Wie die Nachrichtenagentur „Reporters and Human Rights Activists“ mitteilt, leidet Mahdieh Golroo seit ihrer Verlegung in Trakt 209 von Evin unter Magen- und Darmproblemen. Sie ist mittlerweile seit drei Monaten im Gefängnis, und es heißt, dass das Essen in Evin zu einer Verschlechterung ihrer Gesundheit geführt hat.

Vahid Lalapour, Mahdieh Golroos Ehemann, berichtet, er habe vom Evin-Gefängnis die Information erhalten, dass der Fall seiner Frau an das Revolutionsgericht übermittelt wurde. Das Gericht reagiere jedoch nicht auf Fragen zum Fall, da die für den Fall verantwortliche Abteilung geschlossen sei.

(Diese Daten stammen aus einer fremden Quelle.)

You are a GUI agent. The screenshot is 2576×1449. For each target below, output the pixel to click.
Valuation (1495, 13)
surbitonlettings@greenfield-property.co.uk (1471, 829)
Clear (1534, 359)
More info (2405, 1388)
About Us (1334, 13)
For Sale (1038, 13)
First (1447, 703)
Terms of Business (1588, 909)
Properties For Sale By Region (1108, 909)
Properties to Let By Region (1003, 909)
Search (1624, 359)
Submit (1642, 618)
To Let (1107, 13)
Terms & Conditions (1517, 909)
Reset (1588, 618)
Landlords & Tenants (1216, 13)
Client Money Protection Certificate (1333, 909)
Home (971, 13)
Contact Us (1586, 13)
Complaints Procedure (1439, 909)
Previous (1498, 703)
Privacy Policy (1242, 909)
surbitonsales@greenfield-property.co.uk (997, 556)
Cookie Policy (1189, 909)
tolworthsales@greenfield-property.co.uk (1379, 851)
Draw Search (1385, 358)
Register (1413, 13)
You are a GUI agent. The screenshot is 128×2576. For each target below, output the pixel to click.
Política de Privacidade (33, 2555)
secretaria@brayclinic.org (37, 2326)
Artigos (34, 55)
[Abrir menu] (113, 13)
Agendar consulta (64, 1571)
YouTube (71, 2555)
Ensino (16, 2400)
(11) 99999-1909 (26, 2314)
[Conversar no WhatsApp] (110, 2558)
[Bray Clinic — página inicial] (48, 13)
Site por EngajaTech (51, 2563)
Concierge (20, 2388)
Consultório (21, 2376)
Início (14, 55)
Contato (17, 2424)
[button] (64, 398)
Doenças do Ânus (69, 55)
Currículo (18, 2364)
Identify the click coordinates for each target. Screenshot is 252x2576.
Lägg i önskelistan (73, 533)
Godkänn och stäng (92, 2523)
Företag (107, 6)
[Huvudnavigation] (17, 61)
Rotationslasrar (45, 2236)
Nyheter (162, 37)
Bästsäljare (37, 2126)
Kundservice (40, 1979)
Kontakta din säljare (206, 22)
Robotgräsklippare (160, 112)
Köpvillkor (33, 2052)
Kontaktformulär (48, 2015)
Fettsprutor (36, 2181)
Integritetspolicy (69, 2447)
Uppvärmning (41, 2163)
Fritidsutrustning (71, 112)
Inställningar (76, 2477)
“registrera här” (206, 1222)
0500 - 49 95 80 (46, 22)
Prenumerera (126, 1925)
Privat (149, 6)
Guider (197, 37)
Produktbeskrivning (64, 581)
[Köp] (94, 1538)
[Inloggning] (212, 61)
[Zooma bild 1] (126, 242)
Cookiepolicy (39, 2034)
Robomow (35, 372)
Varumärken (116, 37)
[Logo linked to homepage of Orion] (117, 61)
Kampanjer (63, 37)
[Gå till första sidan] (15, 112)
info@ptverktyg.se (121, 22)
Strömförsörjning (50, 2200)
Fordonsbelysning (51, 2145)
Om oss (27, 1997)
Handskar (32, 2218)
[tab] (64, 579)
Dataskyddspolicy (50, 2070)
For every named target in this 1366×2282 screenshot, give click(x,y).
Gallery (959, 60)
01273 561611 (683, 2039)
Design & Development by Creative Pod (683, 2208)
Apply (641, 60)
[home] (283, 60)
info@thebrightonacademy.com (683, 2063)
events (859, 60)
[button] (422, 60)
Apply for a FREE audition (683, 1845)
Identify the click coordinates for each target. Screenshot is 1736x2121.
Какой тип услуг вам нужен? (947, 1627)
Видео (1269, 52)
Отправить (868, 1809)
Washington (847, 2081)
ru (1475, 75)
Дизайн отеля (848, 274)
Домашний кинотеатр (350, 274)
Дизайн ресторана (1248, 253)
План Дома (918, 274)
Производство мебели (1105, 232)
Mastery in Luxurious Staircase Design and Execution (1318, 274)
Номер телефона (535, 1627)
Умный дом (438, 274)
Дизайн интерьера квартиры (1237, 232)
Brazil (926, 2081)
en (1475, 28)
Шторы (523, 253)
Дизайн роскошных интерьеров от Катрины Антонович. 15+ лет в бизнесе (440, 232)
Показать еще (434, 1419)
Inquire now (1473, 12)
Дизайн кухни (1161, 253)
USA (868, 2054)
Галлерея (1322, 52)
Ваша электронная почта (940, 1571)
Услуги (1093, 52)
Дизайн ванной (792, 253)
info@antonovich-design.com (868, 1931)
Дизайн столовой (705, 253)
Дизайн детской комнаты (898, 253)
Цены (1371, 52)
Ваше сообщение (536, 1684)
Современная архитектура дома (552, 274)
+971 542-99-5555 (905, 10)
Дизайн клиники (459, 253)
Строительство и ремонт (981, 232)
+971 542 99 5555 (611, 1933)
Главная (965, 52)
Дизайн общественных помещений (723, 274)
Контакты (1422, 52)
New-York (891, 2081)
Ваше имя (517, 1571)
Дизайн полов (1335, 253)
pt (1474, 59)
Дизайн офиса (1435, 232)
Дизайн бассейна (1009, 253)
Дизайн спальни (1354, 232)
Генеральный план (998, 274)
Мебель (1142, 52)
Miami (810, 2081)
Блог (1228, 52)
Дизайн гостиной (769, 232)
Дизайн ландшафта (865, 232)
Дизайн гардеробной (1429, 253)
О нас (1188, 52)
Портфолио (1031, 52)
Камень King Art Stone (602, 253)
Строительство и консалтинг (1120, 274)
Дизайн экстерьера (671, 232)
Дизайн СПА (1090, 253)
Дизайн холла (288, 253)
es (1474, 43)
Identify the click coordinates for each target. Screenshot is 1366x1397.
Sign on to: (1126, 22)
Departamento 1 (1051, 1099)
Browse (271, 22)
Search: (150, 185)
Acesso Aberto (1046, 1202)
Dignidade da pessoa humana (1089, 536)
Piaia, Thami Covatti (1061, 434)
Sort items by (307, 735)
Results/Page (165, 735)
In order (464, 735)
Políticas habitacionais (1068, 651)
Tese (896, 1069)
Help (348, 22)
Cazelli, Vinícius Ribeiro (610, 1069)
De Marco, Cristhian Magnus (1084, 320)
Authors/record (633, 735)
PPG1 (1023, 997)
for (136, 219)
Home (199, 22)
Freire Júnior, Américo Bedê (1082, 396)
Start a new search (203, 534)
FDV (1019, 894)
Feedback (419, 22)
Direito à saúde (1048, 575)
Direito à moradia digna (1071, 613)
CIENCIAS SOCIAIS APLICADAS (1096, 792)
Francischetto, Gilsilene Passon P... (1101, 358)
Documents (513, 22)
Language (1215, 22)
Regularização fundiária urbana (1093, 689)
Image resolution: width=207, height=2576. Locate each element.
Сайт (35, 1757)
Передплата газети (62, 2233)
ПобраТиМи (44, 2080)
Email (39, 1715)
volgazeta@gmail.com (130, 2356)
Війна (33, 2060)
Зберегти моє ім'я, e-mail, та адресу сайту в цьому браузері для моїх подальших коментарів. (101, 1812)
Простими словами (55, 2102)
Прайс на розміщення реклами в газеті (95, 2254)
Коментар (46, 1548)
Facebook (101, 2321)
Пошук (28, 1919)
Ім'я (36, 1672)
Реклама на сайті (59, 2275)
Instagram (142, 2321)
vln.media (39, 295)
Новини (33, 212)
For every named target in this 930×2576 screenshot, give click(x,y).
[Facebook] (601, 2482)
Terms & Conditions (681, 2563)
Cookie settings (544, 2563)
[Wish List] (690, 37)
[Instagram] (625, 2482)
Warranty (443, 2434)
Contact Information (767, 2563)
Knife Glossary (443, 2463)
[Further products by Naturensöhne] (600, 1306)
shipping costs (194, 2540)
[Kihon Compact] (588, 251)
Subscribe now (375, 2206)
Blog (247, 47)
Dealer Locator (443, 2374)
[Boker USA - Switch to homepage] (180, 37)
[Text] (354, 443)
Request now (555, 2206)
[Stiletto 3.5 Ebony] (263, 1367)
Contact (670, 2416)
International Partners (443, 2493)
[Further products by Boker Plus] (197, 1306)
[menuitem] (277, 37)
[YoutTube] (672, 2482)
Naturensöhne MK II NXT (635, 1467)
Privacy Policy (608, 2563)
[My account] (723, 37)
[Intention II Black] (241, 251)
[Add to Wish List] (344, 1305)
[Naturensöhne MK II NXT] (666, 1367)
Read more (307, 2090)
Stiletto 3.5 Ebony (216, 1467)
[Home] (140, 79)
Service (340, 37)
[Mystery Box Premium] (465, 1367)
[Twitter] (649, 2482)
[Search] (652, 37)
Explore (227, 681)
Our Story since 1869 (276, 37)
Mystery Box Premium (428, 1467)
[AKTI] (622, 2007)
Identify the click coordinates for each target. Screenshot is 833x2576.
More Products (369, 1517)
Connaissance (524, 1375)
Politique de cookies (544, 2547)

„Wir wissen nicht, wo sich Mahdiehs Fall zur Zeit befindet und wer für sie verantwortlich ist. Die Beamten geben uns keine klaren Antworten“, sagt Lalapour.

Der Zustand einer Gefangenen, die nach der Wahl inhaftiert wurde und die an Rheuma im fortgeschrittenen Stadium, Osteoporose und schweren Herzproblemen leidet, ist ebenfalls besorgniserregend. Sie benötigt medizinische Versorgung. Fünf Monate nach ihrer Verhaftung hat Zahra Jabbari ihre Medikamente noch immer nicht erhalten, und ihr Zustand verschlechtert sich täglich.

Es ist traurige Ironie, dass an dem Tag, der als Internationaler Tag der Frau bekannt ist, Frauen im Gefängnis sitzen und systematisch und auf brutalste Weise strafrechtlich verfolgt und gefoltert werden.